— JAKARTA – PT Telkom Indonesia Tbk (TLKM) mengumumkan rencana strategis untuk memisahkan segmen usaha wholesale fiber connectivity tahap kedua. Langkah ini melibatkan pengalihan aset kepada PT Telkom Infrastruktur Indonesia (TIF) atau yang dikenal sebagai Infranexia, dengan nilai transaksi mencapai Rp 49,85 triliun.

Untuk merealisasikan rencana ini, Telkom akan menyelenggarakan Rapat Umum Pemegang Saham Luar Biasa (RUPSLB) pada 30 September 2026 guna mendapatkan persetujuan dari para pemegang saham.
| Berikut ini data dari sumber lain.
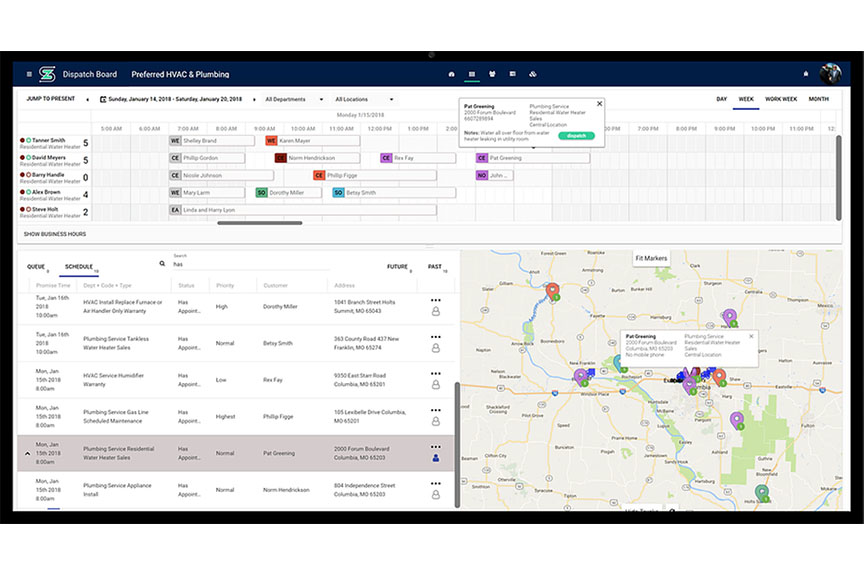The height and width of the screenshot is (576, 864).
Task: Open three-dot menu for Dorothy Miller row
Action: tap(435, 298)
Direksi Telkom menjelaskan bahwa pengalihan segmen usaha wholesale fiber connectivity kepada TIF akan dilakukan melalui mekanisme pemisahan tidak murni atau spin-off. Sebagai kompensasi, TIF akan menerbitkan saham baru yang akan diambil bagian oleh Telkom. TIF sendiri merupakan anak usaha Telkom yang mayoritas sahamnya, sebesar 99,9%, dimiliki oleh Telkom.

“Objek transaksi beserta seluruh hak dan kewajiban yang melekat pada perseroan akan dialihkan kepada TIF dalam keadaan bebas dari pembebanan, berlaku efektif sejak tanggal efektif, sesuai dengan ketentuan hukum yang berlaku,” ujar direksi TLKM dalam keterbukaan informasi yang dikutip pada Sabtu, 8 Agustus 2026.
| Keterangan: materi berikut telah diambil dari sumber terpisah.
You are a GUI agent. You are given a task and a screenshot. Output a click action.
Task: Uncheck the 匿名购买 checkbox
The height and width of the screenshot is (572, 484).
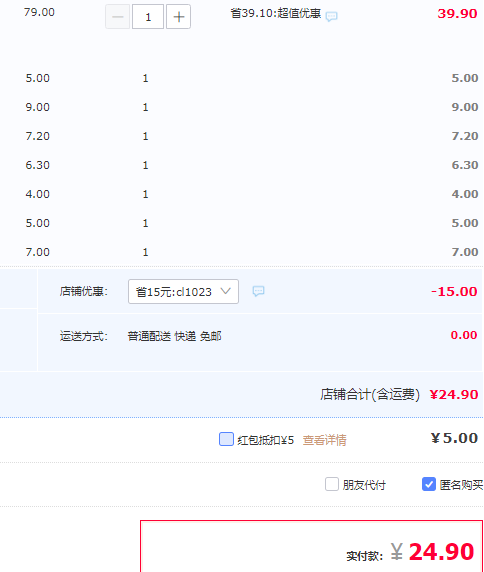[429, 484]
Direksi Telkom Indonesia menegaskan bahwa transaksi ini tidak melibatkan pembayaran tunai atau dilakukan atas dasar non-cash basis. Nilai segmen usaha wholesale fiber connectivity yang akan dipisahkan adalah sebesar Rp 49,85 triliun. Sebagai imbalannya, TIF akan menerbitkan 498.580.000 saham baru kepada TLKM dengan nilai konversi per saham sebesar Rp 100.000.

Saham baru yang diterbitkan TIF dan diambil bagian oleh Telkom akan bebas dari segala pembebanan. Saham tersebut akan disetor penuh melalui pemisahan objek transaksi dan memiliki seluruh hak yang melekat, termasuk hak suara, dividen, dan pengembalian modal. Saham ini akan memiliki kedudukan yang sama (pari passu) dengan saham TIF lainnya sesuai dengan anggaran dasar perusahaan.
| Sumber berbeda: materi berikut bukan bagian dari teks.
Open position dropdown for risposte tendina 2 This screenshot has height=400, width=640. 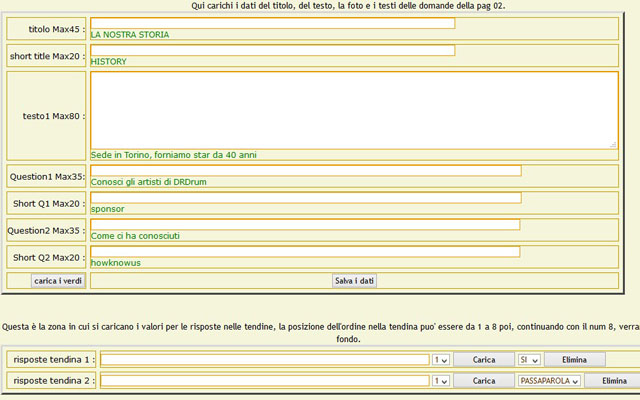click(x=441, y=381)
Setelah seluruh transaksi pemisahan selesai dilaksanakan, komposisi kepemilikan saham Telkom di TIF akan meningkat menjadi 99,9999999%, sementara kepemilikan PT Multimedia Nusantara di TIF akan menyisakan 0,0000001%.

“Rencana transaksi ini tidak akan mengakibatkan perubahan pada kepemilikan saham para pemegang saham perseroan yang ada saat ini,” terang direksi Telkom.

Direksi TLKM menyatakan bahwa rencana transaksi ini merupakan langkah strategis yang sejalan dengan tren global di industri telekomunikasi. Banyak operator besar dunia telah membentuk entitas infrastruktur tersendiri untuk meningkatkan transparansi, efisiensi, serta menciptakan nilai jangka panjang.

Sebagai contoh, operator terkemuka di dunia seperti Telstra dari Australia, Telecom Italia (TIM) dari Italia, dan CETIN dari Republik Ceko telah berhasil meningkatkan efisiensi operasional, memperkuat valuasi, serta mengembangkan kemitraan strategis melalui inisiatif serupa.

Direksi TLKM menambahkan bahwa studi kasus menunjukkan pemisahan aset serat optik dari perusahaan telekomunikasi terintegrasi dapat menghasilkan peningkatan nilai yang signifikan. Hal ini memungkinkan operator untuk mengoptimalkan nilai intrinsik aset infrastruktur, menarik investor strategis, serta mendukung pertumbuhan berkelanjutan dalam ekosistem konektivitas digital.

“Transformasi ini memungkinkan mereka untuk lebih fokus pada pengembangan segmen usaha wholesale fiber connectivity sekaligus memperkuat daya saing di pasar global,” papar direksi TLKM.